-------- The data --------

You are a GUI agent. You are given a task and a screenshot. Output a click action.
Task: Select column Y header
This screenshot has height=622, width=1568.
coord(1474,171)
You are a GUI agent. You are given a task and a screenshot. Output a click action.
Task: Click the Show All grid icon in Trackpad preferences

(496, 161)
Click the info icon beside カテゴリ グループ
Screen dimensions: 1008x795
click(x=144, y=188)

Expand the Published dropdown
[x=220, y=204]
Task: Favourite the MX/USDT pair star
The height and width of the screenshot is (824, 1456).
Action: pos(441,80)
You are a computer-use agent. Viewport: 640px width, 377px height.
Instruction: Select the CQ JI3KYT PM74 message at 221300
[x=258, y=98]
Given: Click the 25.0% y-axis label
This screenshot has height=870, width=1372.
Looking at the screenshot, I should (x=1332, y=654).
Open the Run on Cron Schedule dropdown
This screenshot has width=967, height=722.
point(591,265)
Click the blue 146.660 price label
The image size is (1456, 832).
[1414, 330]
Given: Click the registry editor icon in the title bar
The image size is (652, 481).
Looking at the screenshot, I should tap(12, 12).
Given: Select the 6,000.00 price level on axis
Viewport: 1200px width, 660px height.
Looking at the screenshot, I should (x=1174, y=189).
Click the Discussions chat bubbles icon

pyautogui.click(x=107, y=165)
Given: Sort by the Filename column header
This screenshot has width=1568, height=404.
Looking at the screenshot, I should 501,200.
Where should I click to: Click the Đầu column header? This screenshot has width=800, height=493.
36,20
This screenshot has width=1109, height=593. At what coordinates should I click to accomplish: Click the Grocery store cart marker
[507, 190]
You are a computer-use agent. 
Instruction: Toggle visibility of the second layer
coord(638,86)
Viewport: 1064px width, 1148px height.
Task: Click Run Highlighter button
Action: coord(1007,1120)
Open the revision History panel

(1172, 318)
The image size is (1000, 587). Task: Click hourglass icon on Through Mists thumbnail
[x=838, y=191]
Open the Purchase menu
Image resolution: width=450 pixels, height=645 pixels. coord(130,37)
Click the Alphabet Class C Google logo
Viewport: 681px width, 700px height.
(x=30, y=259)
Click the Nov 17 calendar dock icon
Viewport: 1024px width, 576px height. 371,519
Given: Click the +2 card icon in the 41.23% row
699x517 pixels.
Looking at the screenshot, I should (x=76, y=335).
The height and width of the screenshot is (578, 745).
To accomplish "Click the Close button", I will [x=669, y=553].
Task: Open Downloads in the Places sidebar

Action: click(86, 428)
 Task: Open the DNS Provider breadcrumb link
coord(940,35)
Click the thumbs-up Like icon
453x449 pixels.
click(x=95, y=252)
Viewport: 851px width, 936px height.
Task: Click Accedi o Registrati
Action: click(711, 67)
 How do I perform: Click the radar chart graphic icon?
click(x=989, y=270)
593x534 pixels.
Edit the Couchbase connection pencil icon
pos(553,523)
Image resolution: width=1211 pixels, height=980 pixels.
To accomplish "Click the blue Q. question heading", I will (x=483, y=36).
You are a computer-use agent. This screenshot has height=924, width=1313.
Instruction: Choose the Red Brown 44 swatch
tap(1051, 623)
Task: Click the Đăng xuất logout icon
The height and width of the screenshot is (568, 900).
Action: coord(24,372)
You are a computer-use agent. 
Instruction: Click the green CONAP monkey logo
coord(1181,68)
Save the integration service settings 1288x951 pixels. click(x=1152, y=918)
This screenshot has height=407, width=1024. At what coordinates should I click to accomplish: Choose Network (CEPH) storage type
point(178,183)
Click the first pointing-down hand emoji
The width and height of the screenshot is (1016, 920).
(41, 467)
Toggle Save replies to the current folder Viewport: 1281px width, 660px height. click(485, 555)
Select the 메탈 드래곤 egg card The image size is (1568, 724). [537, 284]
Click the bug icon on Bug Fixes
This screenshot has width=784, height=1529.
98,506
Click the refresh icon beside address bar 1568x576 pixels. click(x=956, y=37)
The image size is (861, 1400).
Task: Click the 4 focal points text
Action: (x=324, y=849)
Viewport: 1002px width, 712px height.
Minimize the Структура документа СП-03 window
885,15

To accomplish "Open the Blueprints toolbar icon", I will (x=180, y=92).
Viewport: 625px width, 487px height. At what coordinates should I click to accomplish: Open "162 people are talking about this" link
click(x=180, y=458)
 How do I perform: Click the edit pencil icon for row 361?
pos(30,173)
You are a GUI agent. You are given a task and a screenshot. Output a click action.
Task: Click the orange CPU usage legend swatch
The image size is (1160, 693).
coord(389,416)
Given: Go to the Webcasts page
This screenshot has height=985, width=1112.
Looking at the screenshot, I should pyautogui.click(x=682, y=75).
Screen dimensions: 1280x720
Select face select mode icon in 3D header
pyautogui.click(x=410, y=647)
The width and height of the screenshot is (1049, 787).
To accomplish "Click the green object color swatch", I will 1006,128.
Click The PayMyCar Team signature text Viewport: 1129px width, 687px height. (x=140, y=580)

--------

▸ Exercise
Lines above with "computer" in them are the ones to copy.

▸ Reply to the exercise
You are a computer-use agent. Viewport: 640px width, 377px height.
You are a computer-use agent. 
You are a computer-use agent. This screenshot has height=924, width=1313.
You are a computer-use agent. 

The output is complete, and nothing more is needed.